Required task:
Write what comes next in the blog post about the Collaborative Technologies Conference, starting after its last sentence.

Reading text:
+ + +

It’s been a good conference, and not just because the food was so great and it was based in New York City (although these factors helped a lot). For me, the inaugural Collaborative Technologies Conference didn’t deliver any magic answers, but it was an excellent way of affirming that we are on the right track in my organisation. Couple this with being able to meet some great folks, talk with others on the same page, and get some interesting insight from people like Tom Malone and James Surowiecki, and you’re on to a winner.

In all honesty, a few of the sessions I could have done without — they offered very little — but that’s par for the course at any conference. Over on Ed’s weblog we had some discussion concerning IBM’s puzzling absence from this event. I stand by my comments though. Whilst Ed seems to be focussing on the size of the conference (no more than 1,000 - 1,500 delegates I’d say), and wanted to know if any big vendors were here (Microsoft, Webex, Nortel, EMC Documentum, Avaya: all big players!), that’s kind of missing the point. The organisers reckon there was a 60:40 split between business people (i.e. CIOs, managers and so on) and out-and-out technologists. I think that’s about right, and certainly IBM missed a big opportunity to engage with those decision makers who have been making us weep over the years.

Oh well, there it is. Hopefully there will be a CTC2006, and hopefully the complete fruitloop who attended this afternoon’s financial services case study will turn up again too — she was very entertaining — who ever thought you’d hear the piercing shriek, “Mark my words! There will be bloodshed!” in a technology conference?!?

+ + +

Data provided:
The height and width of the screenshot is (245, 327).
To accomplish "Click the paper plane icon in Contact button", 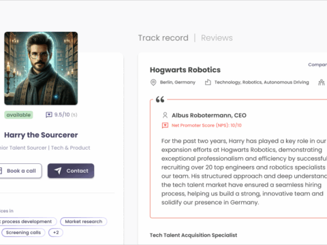I will 58,171.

+ + +

Exercise output:
Oh yes, Flickr will be updated soon: not many pictures, but anyway… I need to get this posted between now and my flight tomorrow morning first (I refuse to pay sixteen bucks for iffy hotel web access).

Comments

  1. My comments have really been more in terms of sizing up the conference. IBM tends to be conservative about investing in "new" conferences -- I personally have felt burned by some of the startup events that I/we have participated in during the last couple of years. IBM -can- be agile, but the hurdle is higher for an event that didn't exist and bears no track record.

    To be honest, I was quite surprised to learn that you were coming to this conference all the way from the UK. Nothing I had read in advance led me to believe it was going to be as big as it was. Some of the other recent startup conferences have had <200 customers, thus my own individual skepticism.

    Michael Sampson had pushed me several times to get to New York this week. The DNUG/Tech Forum event last week coupled with some personal stuff prevented me from doing so. Perhaps, as you say, if there is a CTC 2006.Ed Brill#
  2. PS: We did, as you note, have two speakers there.Ed Brill#
  3. You had two speakers Ed, but they only had about 15 minutes of combined air time!Simon Barratt#
  4. Fair enough Ed. Indeed, here's to 2006.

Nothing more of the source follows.